PROBLEM DESCRIPTION.
Return a copy of every line in the records that includes the word "will".
──────────────────────────────
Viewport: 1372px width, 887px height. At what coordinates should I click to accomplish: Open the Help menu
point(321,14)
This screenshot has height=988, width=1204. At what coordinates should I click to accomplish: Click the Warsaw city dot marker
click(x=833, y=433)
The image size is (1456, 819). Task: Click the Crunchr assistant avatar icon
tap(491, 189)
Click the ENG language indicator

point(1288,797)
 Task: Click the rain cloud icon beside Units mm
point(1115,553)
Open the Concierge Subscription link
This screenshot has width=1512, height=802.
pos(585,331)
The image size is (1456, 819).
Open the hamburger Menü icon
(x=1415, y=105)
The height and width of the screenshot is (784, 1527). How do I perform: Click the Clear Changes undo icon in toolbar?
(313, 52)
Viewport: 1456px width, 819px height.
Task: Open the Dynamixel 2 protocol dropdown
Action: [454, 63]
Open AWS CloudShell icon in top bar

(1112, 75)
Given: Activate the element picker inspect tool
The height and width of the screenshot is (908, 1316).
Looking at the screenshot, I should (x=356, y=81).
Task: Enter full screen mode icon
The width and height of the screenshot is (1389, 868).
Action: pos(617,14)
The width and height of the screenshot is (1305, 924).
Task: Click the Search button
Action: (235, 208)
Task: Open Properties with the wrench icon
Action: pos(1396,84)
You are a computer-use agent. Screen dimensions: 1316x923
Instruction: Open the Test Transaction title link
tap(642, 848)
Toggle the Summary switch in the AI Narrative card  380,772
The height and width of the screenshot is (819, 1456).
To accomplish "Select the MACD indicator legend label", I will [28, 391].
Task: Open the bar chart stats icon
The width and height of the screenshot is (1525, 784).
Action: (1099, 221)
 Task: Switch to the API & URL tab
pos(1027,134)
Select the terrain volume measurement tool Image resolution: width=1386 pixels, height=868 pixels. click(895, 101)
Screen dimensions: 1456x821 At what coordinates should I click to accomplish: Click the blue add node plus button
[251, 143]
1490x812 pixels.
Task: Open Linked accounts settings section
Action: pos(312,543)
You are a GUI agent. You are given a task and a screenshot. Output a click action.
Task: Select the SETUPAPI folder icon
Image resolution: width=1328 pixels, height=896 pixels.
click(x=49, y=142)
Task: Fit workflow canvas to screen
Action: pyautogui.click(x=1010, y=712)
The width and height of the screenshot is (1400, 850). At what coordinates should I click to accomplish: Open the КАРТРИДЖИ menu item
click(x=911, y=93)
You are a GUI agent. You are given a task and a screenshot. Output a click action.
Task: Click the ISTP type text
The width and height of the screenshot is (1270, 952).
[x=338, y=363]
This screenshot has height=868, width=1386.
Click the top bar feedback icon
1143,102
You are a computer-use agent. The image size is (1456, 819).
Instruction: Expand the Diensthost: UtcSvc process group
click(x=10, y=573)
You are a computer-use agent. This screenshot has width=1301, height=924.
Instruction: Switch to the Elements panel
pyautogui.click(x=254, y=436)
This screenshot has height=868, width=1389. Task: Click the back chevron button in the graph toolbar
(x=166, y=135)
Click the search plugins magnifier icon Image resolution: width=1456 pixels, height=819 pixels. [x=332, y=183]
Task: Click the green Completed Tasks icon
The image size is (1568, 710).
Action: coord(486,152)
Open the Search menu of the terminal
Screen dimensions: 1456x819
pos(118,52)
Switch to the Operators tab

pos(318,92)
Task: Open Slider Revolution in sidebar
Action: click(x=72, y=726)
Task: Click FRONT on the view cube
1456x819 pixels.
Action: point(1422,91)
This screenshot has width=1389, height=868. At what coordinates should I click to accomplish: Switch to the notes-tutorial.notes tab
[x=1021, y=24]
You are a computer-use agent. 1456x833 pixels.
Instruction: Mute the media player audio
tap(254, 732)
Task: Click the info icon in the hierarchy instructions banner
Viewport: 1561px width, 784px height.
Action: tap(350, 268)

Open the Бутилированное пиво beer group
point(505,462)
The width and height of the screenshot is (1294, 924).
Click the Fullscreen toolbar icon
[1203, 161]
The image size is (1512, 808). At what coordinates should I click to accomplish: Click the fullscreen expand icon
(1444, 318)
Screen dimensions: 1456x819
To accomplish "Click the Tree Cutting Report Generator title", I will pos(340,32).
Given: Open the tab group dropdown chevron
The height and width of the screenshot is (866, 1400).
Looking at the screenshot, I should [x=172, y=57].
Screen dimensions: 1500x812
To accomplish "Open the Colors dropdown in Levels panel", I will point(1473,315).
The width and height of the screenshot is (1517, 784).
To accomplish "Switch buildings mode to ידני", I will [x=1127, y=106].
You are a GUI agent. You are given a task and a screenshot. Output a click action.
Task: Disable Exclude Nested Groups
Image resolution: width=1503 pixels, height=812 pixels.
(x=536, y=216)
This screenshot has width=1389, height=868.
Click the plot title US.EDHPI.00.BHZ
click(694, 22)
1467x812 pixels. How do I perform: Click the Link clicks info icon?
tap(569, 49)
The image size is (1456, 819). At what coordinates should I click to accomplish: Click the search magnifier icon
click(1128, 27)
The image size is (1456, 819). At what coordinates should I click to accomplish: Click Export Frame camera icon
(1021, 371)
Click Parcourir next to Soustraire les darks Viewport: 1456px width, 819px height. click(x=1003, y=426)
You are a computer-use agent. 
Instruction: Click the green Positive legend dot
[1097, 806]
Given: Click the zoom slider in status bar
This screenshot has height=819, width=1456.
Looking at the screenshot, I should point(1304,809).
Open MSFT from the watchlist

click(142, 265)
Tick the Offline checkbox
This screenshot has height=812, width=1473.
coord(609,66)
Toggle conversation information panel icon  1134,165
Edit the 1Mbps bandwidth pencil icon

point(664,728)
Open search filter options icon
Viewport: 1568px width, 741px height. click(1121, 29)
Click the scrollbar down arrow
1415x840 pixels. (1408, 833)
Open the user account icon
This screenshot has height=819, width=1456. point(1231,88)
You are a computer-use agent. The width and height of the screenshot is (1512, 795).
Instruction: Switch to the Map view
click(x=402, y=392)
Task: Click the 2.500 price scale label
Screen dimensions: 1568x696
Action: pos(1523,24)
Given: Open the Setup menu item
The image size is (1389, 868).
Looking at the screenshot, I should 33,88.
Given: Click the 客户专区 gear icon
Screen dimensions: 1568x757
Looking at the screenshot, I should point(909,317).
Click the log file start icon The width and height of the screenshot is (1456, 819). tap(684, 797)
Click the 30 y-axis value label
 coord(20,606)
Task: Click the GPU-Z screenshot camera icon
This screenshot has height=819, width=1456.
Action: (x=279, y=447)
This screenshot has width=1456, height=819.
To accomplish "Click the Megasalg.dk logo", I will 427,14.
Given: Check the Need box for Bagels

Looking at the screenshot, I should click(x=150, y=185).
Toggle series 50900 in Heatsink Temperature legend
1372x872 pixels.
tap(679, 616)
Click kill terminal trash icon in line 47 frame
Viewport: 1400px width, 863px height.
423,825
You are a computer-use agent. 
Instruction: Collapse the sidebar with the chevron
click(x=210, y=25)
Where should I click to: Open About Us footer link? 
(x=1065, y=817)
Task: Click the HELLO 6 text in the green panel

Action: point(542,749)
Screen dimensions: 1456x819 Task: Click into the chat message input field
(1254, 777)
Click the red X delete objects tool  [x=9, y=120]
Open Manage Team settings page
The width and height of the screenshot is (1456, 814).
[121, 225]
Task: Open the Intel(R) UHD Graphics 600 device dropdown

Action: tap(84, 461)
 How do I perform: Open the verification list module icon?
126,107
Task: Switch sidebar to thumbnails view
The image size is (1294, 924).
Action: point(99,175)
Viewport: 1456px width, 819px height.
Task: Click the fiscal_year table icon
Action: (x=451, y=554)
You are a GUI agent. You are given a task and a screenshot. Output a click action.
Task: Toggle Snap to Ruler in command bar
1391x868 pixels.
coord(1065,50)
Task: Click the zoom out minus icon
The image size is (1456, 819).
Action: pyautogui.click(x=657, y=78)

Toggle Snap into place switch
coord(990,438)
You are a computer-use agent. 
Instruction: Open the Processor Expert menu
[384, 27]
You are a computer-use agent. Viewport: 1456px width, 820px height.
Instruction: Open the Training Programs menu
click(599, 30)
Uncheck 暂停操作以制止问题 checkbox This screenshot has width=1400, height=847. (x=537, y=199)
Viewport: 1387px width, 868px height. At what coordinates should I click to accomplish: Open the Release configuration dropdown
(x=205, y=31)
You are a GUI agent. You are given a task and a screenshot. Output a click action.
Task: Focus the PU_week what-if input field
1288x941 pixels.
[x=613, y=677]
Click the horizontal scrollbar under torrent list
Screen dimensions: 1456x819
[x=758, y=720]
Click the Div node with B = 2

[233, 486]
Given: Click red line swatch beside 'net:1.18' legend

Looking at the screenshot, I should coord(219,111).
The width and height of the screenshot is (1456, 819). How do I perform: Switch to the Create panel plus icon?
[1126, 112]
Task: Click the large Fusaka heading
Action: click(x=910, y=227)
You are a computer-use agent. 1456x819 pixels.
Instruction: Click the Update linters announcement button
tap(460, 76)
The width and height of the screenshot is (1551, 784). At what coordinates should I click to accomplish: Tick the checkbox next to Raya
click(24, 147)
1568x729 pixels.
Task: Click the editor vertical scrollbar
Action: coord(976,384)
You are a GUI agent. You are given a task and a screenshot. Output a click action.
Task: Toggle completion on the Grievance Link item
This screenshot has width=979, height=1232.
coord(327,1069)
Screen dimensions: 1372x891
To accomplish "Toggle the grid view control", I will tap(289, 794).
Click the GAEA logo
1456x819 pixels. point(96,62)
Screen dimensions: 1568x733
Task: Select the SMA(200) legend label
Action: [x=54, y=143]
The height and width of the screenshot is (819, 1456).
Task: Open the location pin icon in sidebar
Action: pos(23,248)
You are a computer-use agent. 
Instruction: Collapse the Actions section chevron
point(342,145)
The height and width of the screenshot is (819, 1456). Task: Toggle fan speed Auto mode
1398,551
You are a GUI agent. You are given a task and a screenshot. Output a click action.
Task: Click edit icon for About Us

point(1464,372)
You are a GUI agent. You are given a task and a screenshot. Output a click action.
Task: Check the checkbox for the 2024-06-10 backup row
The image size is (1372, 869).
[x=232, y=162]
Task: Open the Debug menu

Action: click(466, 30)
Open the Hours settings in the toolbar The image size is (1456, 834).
──────────────────────────────
RESPONSE BOX.
To accomplish "Select the MACD indicator legend label", I will [28, 391].
To accomplish "Click the Tree Cutting Report Generator title", I will pos(340,32).
To accomplish "Open the Colors dropdown in Levels panel", I will point(1473,315).
To accomplish "Switch buildings mode to ידני", I will [x=1127, y=106].
To accomplish "Click the Megasalg.dk logo", I will 427,14.
To accomplish "Toggle the grid view control", I will tap(289, 794).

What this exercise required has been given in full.